** Written exercise **
Copy out the listing below word for word, starting at the line that contains "You are a computer-use agent. The image" and continuing through the listing's final line.

== Records provided

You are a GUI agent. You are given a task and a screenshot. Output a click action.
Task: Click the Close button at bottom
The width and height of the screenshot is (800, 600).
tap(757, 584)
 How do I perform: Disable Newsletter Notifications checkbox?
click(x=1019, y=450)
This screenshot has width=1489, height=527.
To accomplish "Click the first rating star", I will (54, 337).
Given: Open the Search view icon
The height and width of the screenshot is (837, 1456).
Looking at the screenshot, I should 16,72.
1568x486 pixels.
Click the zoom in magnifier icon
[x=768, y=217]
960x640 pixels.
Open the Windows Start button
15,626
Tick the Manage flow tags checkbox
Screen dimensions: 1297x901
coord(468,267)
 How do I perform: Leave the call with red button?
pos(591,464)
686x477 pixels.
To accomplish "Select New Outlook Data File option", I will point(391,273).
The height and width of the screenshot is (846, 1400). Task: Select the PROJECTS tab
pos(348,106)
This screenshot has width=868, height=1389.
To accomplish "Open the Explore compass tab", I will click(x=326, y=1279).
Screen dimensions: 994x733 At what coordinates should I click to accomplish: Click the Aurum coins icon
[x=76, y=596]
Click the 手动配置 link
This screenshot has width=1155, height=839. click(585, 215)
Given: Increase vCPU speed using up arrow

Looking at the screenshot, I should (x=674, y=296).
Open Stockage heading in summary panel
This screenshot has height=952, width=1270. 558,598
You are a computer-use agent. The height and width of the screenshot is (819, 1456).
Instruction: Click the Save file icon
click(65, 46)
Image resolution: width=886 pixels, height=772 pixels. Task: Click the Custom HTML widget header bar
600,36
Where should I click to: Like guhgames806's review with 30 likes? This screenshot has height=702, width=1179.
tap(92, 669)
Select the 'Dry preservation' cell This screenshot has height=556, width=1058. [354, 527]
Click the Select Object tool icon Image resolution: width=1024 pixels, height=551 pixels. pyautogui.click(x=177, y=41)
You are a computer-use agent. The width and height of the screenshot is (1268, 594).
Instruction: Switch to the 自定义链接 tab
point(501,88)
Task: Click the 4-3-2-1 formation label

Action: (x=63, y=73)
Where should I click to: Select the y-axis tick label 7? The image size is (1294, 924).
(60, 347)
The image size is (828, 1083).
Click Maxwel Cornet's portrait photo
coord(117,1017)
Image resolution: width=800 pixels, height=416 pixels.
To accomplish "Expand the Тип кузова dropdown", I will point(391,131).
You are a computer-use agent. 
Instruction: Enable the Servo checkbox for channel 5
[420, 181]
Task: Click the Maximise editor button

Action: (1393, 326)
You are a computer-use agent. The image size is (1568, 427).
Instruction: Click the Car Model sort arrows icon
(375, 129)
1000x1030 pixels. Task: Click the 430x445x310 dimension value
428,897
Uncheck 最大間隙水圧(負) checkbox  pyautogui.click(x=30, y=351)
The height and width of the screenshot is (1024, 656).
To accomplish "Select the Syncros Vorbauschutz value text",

====

** Solution to this problem **
You are a computer-use agent. The image size is (1568, 427).
Instruction: Click the Car Model sort arrows icon
(375, 129)
1000x1030 pixels. Task: Click the 430x445x310 dimension value
428,897
Uncheck 最大間隙水圧(負) checkbox  pyautogui.click(x=30, y=351)
The height and width of the screenshot is (1024, 656).
To accomplish "Select the Syncros Vorbauschutz value text",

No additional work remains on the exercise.